Stored entries:
════

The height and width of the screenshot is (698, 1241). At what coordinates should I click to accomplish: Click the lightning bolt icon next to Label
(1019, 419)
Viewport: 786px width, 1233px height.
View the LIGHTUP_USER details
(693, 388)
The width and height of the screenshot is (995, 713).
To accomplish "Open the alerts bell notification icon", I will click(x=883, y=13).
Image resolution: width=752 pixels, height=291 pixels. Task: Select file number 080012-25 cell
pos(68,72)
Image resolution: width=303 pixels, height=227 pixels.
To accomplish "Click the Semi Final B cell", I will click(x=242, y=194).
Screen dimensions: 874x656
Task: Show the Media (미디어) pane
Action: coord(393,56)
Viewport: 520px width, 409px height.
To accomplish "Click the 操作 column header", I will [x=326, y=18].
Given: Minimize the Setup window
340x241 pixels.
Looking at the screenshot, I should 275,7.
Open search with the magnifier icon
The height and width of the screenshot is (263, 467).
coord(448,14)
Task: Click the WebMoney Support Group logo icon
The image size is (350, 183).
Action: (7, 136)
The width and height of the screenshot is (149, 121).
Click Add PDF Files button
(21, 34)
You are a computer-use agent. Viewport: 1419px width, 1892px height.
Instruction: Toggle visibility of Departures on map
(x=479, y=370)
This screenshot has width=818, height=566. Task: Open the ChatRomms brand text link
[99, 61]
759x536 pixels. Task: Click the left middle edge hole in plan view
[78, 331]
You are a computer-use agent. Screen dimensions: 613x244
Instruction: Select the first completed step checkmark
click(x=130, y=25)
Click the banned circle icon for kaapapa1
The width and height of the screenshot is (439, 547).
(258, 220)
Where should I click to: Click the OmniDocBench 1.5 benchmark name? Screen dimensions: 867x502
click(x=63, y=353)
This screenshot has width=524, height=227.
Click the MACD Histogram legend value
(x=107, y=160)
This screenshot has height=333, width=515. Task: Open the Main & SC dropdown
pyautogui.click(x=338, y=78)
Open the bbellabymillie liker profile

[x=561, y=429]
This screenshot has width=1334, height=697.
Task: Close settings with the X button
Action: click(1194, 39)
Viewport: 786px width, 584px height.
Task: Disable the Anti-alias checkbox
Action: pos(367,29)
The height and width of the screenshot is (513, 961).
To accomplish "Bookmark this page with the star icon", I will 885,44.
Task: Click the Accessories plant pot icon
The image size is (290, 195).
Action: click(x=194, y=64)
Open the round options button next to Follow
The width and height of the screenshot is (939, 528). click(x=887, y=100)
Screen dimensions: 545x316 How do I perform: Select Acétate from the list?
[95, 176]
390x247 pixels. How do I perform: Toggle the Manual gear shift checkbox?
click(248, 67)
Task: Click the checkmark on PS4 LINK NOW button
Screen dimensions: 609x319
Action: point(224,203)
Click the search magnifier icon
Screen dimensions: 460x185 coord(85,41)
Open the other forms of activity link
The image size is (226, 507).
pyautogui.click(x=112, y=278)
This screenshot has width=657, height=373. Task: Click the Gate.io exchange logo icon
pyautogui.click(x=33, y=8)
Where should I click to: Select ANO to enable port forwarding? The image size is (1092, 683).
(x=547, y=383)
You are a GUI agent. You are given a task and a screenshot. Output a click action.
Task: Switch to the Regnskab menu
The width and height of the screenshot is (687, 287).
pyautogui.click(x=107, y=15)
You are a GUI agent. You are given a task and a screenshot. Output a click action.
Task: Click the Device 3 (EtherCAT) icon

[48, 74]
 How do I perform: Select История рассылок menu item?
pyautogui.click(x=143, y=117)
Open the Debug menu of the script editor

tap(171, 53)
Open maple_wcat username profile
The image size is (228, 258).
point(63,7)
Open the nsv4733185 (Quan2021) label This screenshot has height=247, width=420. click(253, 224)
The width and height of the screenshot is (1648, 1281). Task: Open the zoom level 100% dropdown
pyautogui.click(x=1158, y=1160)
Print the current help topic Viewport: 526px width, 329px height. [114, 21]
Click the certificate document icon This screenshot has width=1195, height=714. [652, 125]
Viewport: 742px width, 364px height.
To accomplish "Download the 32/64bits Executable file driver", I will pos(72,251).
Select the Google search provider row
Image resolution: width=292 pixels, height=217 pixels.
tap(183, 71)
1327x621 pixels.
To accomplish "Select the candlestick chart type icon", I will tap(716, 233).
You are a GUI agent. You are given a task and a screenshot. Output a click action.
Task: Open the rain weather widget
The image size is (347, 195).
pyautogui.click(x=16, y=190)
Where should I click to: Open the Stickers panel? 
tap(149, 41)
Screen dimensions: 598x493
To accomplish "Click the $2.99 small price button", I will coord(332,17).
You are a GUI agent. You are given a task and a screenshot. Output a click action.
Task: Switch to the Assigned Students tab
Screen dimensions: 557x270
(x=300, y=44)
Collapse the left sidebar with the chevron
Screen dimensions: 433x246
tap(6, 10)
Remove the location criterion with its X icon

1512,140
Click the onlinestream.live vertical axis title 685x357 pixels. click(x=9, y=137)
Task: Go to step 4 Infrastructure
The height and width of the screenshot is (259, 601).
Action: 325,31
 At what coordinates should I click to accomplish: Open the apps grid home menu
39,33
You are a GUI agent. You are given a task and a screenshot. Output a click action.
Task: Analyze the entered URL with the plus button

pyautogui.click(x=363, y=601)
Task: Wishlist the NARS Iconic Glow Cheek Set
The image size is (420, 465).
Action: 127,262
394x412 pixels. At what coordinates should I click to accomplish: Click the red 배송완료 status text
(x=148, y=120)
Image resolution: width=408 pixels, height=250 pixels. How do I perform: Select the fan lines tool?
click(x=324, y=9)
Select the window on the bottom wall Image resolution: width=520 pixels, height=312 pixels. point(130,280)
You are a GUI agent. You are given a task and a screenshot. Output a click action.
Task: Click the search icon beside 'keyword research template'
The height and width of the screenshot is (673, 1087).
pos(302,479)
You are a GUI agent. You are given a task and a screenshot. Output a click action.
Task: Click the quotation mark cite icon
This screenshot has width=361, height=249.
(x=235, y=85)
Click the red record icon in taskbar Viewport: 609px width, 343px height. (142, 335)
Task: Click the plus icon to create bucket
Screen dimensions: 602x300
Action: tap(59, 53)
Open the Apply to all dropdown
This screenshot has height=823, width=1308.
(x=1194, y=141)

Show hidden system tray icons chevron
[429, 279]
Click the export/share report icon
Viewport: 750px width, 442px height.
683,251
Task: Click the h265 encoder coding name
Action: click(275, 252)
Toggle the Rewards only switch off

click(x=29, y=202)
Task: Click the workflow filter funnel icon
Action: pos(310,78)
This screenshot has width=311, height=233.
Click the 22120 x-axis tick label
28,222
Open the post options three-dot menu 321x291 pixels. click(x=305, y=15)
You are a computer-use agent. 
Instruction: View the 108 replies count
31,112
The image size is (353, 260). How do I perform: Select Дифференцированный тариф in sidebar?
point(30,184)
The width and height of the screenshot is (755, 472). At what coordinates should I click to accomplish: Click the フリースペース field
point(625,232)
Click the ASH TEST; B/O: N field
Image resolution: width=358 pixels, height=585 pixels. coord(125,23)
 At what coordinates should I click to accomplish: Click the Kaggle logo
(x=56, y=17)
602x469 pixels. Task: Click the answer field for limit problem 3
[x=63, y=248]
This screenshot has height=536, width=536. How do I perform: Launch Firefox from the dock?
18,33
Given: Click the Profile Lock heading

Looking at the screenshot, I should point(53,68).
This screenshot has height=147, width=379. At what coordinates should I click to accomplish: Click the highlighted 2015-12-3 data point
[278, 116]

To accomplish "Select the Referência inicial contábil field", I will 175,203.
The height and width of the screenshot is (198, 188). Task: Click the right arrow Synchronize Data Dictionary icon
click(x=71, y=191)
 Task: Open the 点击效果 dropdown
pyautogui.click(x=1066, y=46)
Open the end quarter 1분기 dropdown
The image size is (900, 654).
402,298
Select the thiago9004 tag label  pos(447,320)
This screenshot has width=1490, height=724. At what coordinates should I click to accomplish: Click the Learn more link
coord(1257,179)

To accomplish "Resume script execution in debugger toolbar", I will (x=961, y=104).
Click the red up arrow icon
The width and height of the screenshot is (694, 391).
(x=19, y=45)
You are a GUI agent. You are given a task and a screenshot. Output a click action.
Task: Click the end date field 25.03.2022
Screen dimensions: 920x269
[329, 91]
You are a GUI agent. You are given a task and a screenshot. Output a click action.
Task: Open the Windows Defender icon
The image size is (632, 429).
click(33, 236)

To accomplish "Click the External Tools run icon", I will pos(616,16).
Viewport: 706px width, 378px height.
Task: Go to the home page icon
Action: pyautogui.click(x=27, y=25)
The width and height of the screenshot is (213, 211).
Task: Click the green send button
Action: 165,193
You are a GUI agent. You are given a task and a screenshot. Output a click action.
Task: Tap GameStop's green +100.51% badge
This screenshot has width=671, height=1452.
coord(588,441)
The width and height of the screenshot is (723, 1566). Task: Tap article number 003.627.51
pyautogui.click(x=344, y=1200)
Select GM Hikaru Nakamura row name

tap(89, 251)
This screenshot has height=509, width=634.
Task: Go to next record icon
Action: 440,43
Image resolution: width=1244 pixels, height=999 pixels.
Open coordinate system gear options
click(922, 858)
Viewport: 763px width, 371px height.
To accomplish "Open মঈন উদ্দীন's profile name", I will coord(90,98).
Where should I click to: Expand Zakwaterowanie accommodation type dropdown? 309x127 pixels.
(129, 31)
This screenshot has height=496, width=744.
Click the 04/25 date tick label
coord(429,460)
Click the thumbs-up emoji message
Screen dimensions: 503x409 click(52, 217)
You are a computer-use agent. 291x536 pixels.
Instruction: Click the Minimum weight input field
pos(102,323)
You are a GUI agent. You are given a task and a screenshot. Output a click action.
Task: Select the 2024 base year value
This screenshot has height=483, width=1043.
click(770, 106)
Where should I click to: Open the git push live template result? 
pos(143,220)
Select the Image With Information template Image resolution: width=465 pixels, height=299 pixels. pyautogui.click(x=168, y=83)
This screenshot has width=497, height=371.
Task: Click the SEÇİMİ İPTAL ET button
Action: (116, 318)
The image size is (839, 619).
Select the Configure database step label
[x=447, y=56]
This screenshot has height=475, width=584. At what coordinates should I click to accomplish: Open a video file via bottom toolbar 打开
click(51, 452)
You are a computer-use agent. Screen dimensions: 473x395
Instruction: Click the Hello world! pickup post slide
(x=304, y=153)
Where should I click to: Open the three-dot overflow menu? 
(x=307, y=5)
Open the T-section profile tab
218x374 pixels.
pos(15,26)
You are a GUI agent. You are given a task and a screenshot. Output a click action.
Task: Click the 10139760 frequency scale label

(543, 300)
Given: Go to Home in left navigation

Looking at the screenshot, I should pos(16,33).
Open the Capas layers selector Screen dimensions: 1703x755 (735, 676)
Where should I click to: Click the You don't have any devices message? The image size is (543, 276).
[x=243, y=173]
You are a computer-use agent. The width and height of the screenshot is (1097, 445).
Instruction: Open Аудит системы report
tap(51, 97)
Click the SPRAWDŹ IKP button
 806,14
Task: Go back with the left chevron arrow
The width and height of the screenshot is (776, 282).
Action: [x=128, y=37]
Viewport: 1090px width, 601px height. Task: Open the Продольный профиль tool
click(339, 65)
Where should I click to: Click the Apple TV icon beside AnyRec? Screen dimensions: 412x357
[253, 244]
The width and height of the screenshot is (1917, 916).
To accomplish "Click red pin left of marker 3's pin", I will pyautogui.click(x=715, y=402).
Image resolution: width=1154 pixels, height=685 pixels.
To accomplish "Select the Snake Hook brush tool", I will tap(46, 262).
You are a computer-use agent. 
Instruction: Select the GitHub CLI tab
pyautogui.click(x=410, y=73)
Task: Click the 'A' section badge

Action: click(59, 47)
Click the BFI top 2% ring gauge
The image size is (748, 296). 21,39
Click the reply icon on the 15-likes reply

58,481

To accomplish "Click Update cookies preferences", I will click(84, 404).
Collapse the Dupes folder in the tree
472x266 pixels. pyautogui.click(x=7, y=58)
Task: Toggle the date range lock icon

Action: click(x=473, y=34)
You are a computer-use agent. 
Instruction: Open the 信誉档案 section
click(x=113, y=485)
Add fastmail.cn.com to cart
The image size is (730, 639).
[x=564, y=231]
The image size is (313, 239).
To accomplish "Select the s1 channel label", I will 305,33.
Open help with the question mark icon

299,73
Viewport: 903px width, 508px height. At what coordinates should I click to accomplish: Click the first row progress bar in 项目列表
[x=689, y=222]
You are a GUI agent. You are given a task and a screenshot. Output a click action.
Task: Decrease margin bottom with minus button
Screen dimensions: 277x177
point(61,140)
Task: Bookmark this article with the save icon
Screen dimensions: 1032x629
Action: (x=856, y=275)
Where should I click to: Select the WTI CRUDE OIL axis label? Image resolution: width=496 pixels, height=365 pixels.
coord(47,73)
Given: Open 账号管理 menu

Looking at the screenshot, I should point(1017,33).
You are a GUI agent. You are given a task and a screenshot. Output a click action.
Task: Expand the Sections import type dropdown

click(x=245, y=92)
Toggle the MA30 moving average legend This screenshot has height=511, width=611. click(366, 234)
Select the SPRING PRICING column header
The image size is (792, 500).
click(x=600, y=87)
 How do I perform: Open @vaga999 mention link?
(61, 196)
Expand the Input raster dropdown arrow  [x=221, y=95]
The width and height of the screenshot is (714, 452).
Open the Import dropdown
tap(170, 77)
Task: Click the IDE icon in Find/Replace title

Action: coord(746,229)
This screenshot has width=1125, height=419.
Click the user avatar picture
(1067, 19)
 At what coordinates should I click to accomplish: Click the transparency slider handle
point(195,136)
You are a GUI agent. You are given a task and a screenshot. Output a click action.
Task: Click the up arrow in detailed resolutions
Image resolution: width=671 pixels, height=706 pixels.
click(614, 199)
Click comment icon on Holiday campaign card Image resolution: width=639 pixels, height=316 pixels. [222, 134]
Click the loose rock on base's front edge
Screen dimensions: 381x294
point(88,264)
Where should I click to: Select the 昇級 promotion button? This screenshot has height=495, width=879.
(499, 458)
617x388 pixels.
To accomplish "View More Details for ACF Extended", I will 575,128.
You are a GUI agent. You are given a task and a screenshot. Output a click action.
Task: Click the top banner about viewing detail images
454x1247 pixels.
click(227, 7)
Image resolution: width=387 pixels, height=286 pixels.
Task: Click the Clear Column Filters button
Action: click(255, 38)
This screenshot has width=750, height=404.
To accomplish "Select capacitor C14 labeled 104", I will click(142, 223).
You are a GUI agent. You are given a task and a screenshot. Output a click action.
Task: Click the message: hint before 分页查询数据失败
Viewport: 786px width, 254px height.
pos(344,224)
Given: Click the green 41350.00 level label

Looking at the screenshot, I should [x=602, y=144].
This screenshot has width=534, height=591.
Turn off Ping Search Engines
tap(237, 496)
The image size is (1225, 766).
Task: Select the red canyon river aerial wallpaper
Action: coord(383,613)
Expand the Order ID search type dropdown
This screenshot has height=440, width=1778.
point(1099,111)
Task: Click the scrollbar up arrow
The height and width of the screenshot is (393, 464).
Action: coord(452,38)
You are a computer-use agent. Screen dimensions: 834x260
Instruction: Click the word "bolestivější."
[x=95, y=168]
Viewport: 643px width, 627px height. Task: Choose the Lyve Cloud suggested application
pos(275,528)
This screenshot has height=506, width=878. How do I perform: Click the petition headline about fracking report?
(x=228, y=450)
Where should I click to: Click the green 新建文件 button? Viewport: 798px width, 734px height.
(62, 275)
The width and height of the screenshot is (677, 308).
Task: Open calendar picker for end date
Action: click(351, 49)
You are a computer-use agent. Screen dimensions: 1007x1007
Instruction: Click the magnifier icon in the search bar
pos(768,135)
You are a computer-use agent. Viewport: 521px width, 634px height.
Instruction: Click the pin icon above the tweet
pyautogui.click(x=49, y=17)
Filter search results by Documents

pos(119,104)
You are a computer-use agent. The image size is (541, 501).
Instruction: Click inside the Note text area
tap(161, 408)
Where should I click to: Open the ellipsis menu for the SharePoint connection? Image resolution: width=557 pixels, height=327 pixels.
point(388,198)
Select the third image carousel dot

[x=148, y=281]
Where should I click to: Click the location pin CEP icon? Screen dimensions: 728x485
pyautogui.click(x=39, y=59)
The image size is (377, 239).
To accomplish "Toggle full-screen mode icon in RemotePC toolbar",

════

Give again exactly, and only, the lines above starting at the one with "Screen dimensions: 557x270" and ending at the one with "Task: Wishlist the NARS Iconic Glow Cheek Set".

- [Written response]:
Screen dimensions: 557x270
(x=300, y=44)
Collapse the left sidebar with the chevron
Screen dimensions: 433x246
tap(6, 10)
Remove the location criterion with its X icon

1512,140
Click the onlinestream.live vertical axis title 685x357 pixels. click(x=9, y=137)
Task: Go to step 4 Infrastructure
The height and width of the screenshot is (259, 601).
Action: 325,31
 At what coordinates should I click to accomplish: Open the apps grid home menu
39,33
You are a GUI agent. You are given a task and a screenshot. Output a click action.
Task: Analyze the entered URL with the plus button

pyautogui.click(x=363, y=601)
Task: Wishlist the NARS Iconic Glow Cheek Set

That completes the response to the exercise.